━━━ Source material

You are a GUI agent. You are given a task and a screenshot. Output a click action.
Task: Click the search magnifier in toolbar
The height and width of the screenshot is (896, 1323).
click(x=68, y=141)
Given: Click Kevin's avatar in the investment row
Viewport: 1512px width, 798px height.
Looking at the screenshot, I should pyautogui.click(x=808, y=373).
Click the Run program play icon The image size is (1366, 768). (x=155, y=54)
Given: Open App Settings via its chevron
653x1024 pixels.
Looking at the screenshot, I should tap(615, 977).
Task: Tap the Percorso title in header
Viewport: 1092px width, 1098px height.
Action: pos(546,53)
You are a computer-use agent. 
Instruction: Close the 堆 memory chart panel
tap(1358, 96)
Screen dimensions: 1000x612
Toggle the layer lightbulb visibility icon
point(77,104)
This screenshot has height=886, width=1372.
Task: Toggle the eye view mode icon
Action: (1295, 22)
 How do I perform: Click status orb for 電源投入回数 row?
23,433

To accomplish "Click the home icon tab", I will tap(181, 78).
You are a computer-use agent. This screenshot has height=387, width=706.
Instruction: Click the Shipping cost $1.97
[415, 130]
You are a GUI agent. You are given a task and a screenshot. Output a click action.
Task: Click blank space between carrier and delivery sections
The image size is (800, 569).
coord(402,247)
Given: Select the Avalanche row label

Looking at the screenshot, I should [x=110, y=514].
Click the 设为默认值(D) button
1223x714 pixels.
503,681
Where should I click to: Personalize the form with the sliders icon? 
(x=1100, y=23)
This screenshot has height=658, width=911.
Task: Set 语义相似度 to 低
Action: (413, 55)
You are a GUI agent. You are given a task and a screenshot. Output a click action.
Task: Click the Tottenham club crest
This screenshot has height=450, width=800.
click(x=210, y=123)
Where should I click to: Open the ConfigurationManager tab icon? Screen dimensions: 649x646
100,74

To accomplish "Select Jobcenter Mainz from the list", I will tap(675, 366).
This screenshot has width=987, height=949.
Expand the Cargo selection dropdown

━━━━━━

(What to work on): Return a copy of each line in the entries that contains "accomplish".

(Task response):
To accomplish "Click the home icon tab", I will tap(181, 78).
To accomplish "Select Jobcenter Mainz from the list", I will tap(675, 366).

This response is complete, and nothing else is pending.